Although one might not think that Japan is the go-to tourist destination in Asia when compared to their southeastern neighbors, the land of the rising sun has much more in store for potential visitors than one might assume. The incredibly rich history, dating back millennia, would be reason enough to include the island nation on your itinerary, but that’s not all contemporary Japan has to offer.
The megalopolis of Tokyo alone has a vast array of modern luxury accommodation, while the forest ryokans make for ideal retreats and will ensure respite from the urban jungle, as well as provide ample opportunity to soak in the local culture.
Located in one of the tallest buildings in Tokyo, the Ritz-Carlton occupies the 45th-53rd floors of the sky-high Midtown Tower.

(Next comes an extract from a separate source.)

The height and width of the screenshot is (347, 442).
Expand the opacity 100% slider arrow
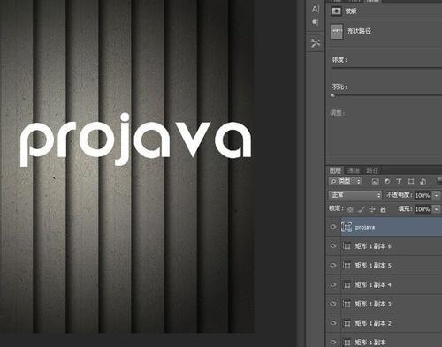[437, 195]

Its prime location makes it perfect for business and leisure travelers alike. The nearby Roppongi district is brimming with nightclubs, bars, designer fashion boutiques, while the Mori Art Museum and the National Art Center exhibit international masterpieces. The Tokyo Midtown is also a great shopping destination.
The interior of the glass tower is as chic as its exterior. On the ground floor, there’s a small lobby with exquisite floral arrangements, but other than that, everything is on the 45th floor. The actual lobby, once you get up there, is as vast as any with high ceilings, marble floors, and a cozy lounge area and bar.
The rooms and suites are posh, but nothing too over-the-top. Amenities include flat-screen TVs, a safe, a minibar, air conditioning, and complimentary bathrobes. All of the rooms and suites also include free wi-fi. All of the rooms provide incredible views of the Tokyo skyline that you can enjoy while sipping coffee from the excellent Nespresso machines.
If you’re looking for a quick endorphin rush, hit the incredibly well-equipped gym/fitness center, or if you prefer swimming, there’s an awesome adult swimming pool. The Ritz-Carlton also provides bicycle rentals and concierge services upon request. It goes without saying that at a hotel of this stature, especially in Tokyo, the staff’s attentiveness and friendliness is unlike any other.
The go-to place for dinner would definitely be the Michelin-starred Azure 45 where you can enjoy delicious and equally visually pleasing French delicacies while enjoying the vistas from the 45th floor. Other options include Towers, which is a grill restaurant, Hinokizaka, serving traditional Japanese cuisine, or La Boutique, if you feel like sampling some of the best pastry in Tokyo. The Lobby Lounge, the Bar, and the Ritz-Carlton Cafe & Deli provide delicious drinks and we suggest trying their afternoon tea, the exotic cocktails, and specialty coffees respectively.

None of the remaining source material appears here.